泉実を抱く力を緩めると、うつむいたまま天使がそっと離れた。
「……大丈夫?」
「うん……」
胸に手を当てて、深呼吸。頬を両手で二回叩いて、泉実がうなずいた。まだ少し不安そうではあったけれど、あたしを見上げる瞳は優しく輝いていた。
「ありがとう、蓮華。蓮華からたくさん、元気をもらえた気がする。これからも、よろしくね。そ、その、み、見捨てないでね?」
「見捨てるわけない。あたしも受け入れてもらえて、すごく嬉しいんだよ。絶対に見捨てるもんか」
泉実はこれから、両親にフルートのことを話さなくてはいけない。明日はフルートを失ったまま練習に向かい、その翌日にはコンクールへ挑むことになる。待ち受けているのは不安ばかりだった。でも、泉実は笑顔でいる。だから、あたしも笑顔で返した。ほんの少し、僅かでもいいから、元気になってもらえるように。
「じゃ、じゃあ、帰る前に」
ん、と瞳を閉じて、顔を上げてきた。仕草がいちいち可愛くて、いじわるしたくなってしまった。でも、さすがにかわいそうだから、素直に唇を合わせた。泉実の唇は柔らかくて気持ちいいから、どうしても挟んだりつまみたくなる。長めに感触を楽しんで唇を離したら、泉実が優しく瞳を細めて、ほっと息をついた。
「また、ね……」
離れていく天使は、優しい、いつもの笑顔だった。玄関まで駆けて行き、扉に手をかけたところで、栗色の髪を揺らして振り返った。
「蓮華、本当にありがとう。練習もコンクールも、頑張るから!」
「うんっ」
大きくうなずいて、返事をした。手を振りながら、天使が銀色の扉の向こうへその姿を消した。扉が閉まるのを確認したら、あたしはすぐに駆け出した。

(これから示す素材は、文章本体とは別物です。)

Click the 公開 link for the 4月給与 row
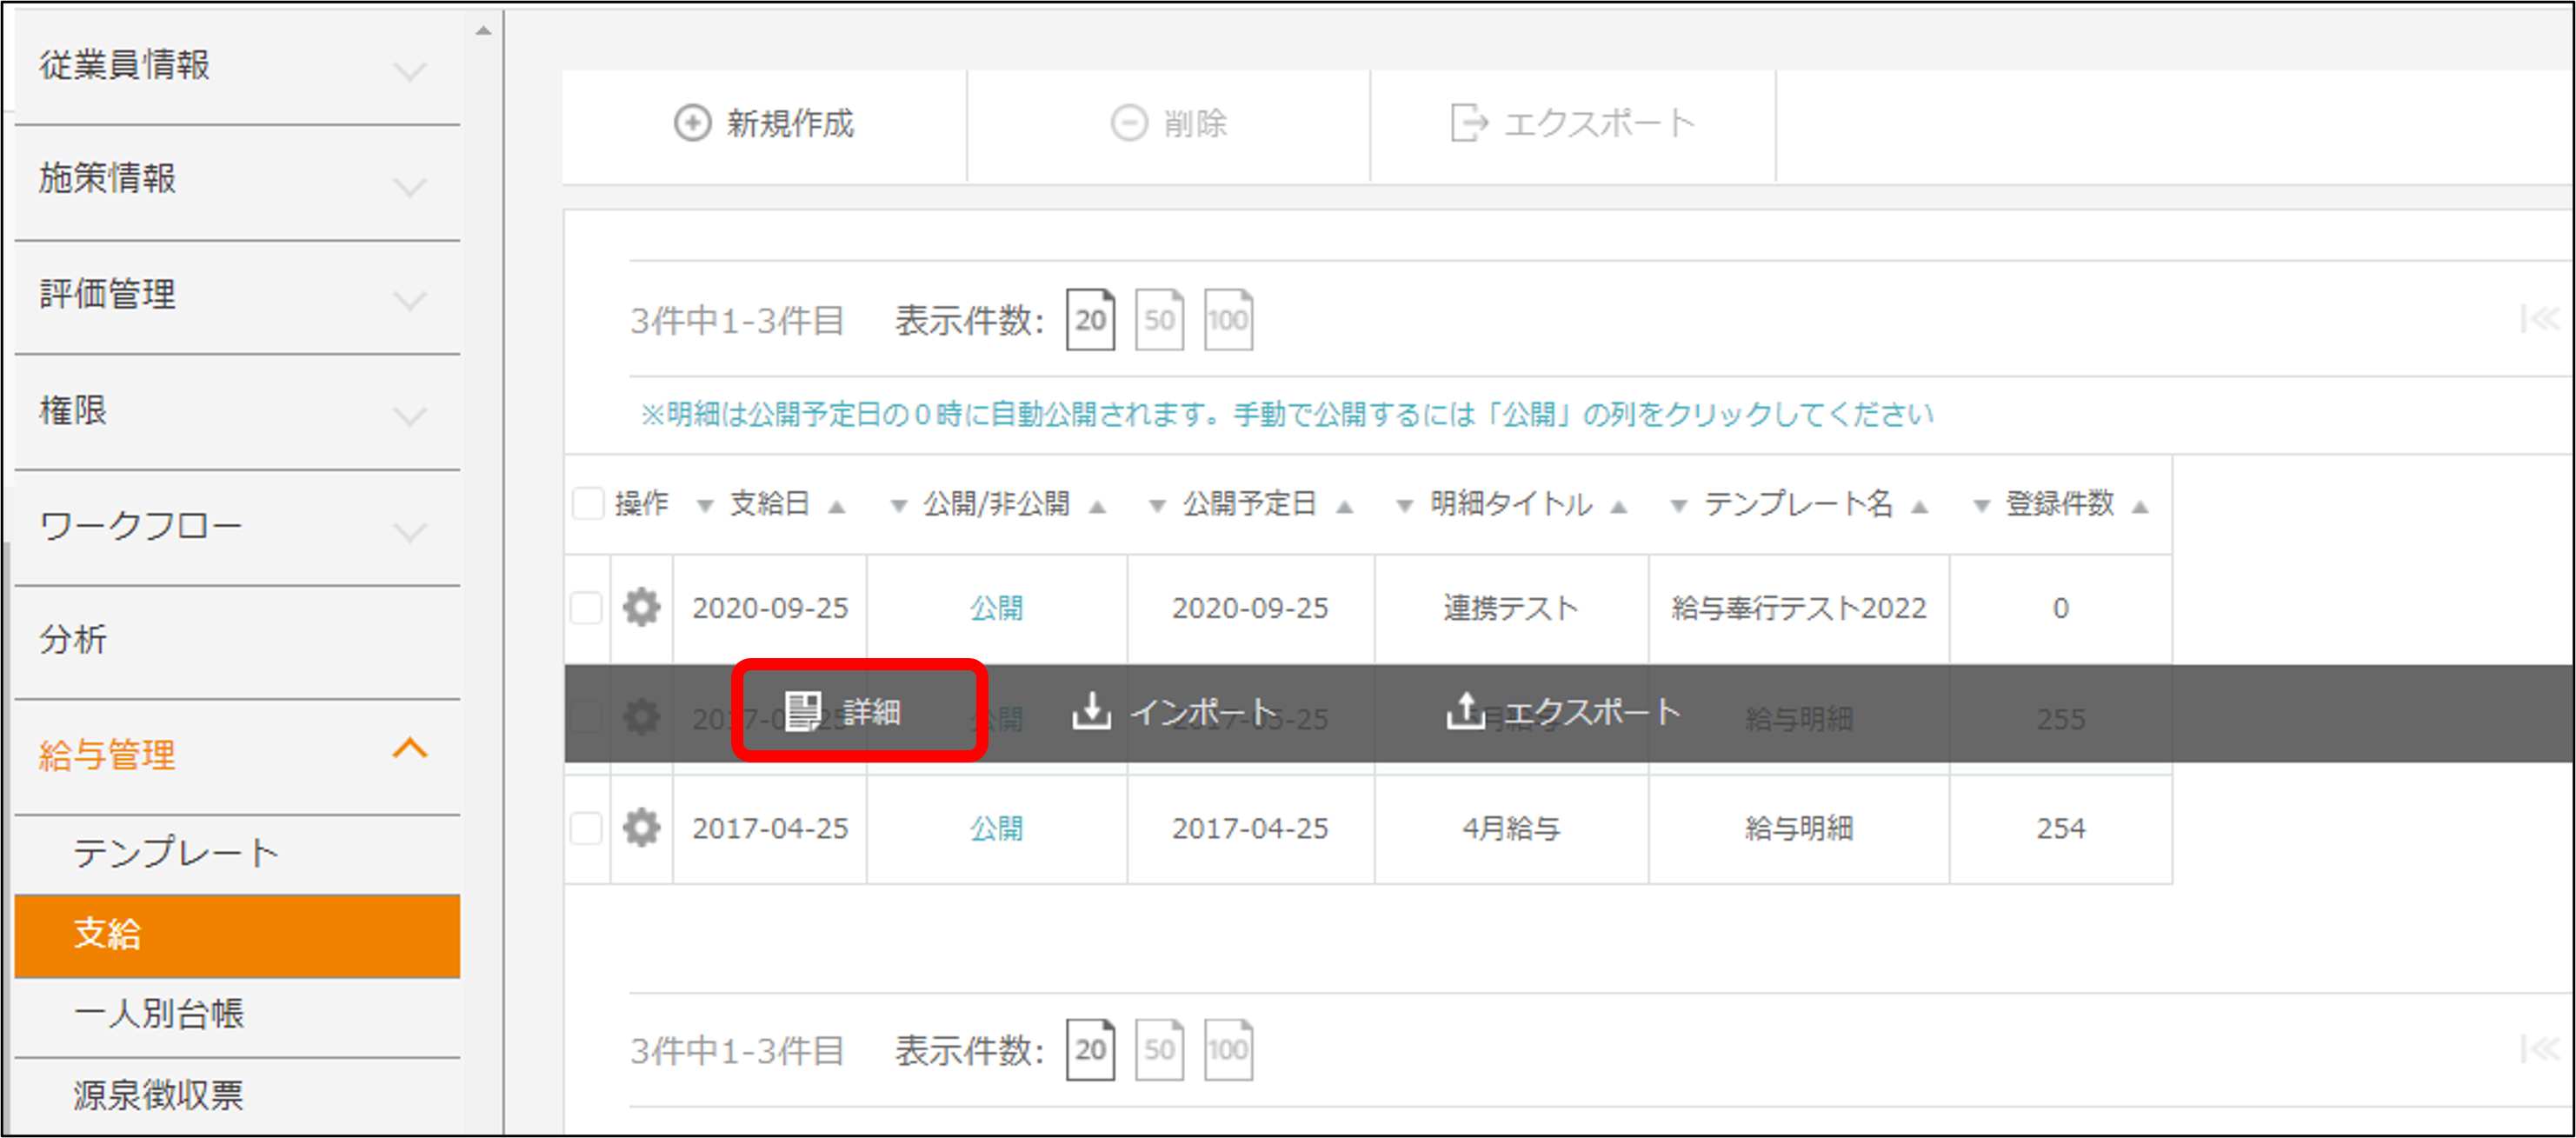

細い路地を抜けて、泉実と一緒に歩いてきた広い一本道へ戻る。駅前の明かりが、視線の先に浮かんだ。走っていると、肌に触れる空気が冷たくて、痛かった。でも、止まらない。泉実を守るために戦う決意が、痛みも冷たさも跳ね除けるように身体を熱くしてくれる。あたしがしようとしていることは、非常に図々しく、愚かな行為だ。でも、これはフルートを壊した犯人に対して戦うための、唯一の武器。
走りながら財布をまさぐる。財布の中から、鮮やかな紅色の名刺を取り出した。